Letters to the Editor (Editorial Policies)

Clarifying climate change truths

In a recent letter, Nathaniel Clarkson cited several ideas that seem to refute or question the global consensus on human-caused climate change. Unfortunately, most of Clarkson’s information came from a dubious source: Dr. Timothy Ball, a Canadian climatologist.

A Google search for Ball will lead you to a plethora of sites denouncing his often inaccurate statements about climate change data, and other misleading proclamations he has made. For instance, Ball’s statement that “global temperatures have actually decreased slightly since 1998” is an outright fabrication.

Also, it is true that there were those that proposed the world might begin to cool in the 1970s, but in no way did those suggestions reach near the scientific level of review and consensus that climate change has.

Unfortunately, anthropogenic climate change is a very real phenomenon that has dire consequences for civilization, likely within our lifetimes. Besides loud and provocative individuals like Ball, the world’s scientific institutions, governmental bodies and even hundreds of corporations are in open agreement: the earth is heating, fast. CO2 and other greenhouse gas levels are increasing at alarming rates, and stand, by the year 2050, to reach higher than they have in at least 400,000 years.

Fortunately, action on CO2 levels also addresses many related issues such as air and water pollution, dependence on foreign oil, resource wars and environmental degradation. The time for adapting is now, and we each have to do our part.

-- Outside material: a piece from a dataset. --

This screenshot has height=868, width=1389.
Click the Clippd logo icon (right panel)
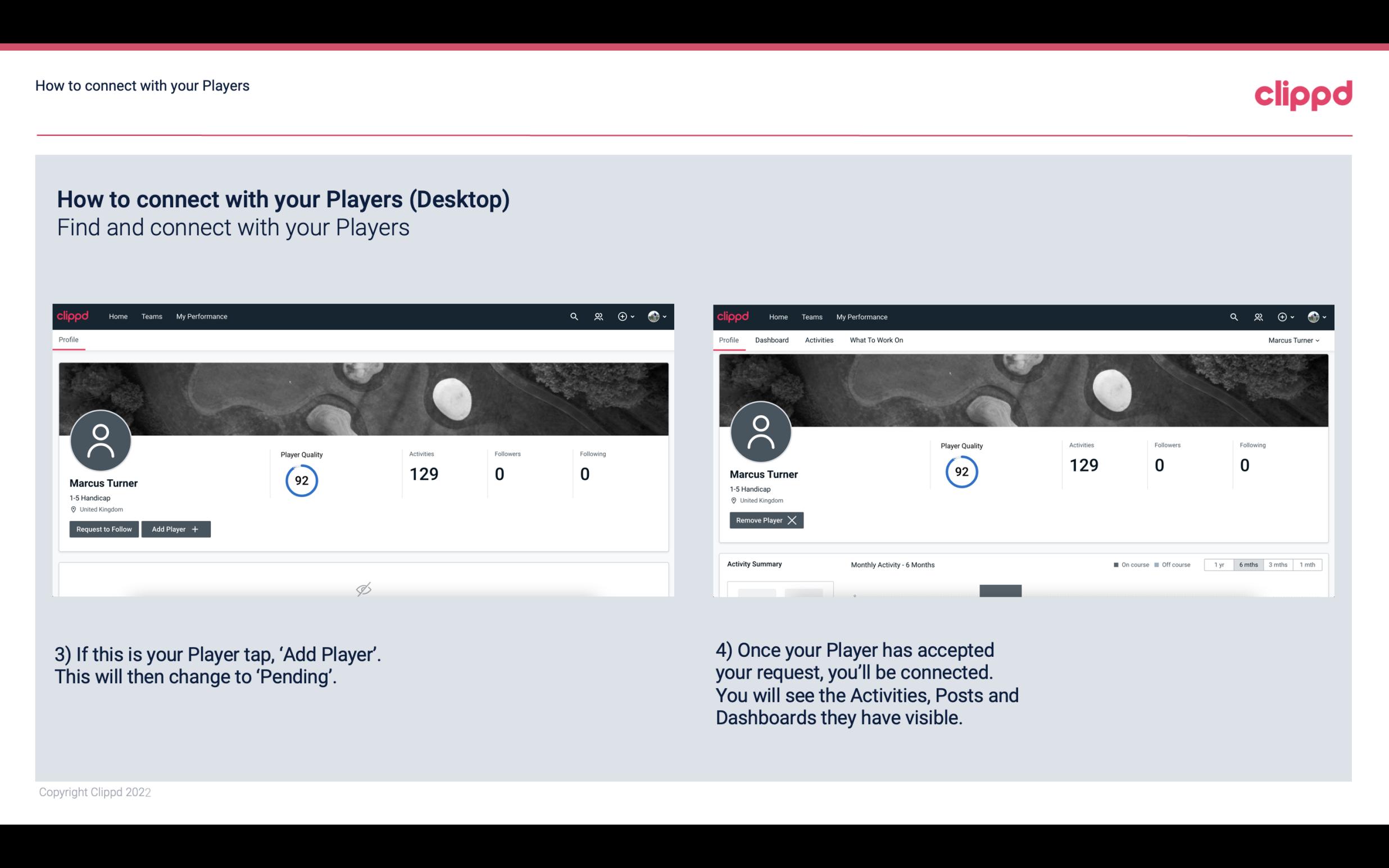click(733, 316)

Marley Green, sophomore anthropology major

‘Blackness’ is more than skin deep

Monday’s House Editorial on Barack Obama misses the mark on dialogues taking place in the different black communities in the United States, and please take note my pluralism of “communities.” Part of the problem rests in The Breeze’s limited understanding of “blackness” as merely a matter of heritage and color. “Blackness” is much more than this, as many African-Americans and other racialized and under-classed minorities will attest. The question in our minds is whether or not Obama can empathize and respond to this more complex construction of “blackness.”  It follows, then, that it is foolish to separate judgment of Obama’s being from his diversity, awareness, color, descent and politics, because it’s this very sense of being that makes him such a promising candidate in the minds of many Obama supporters.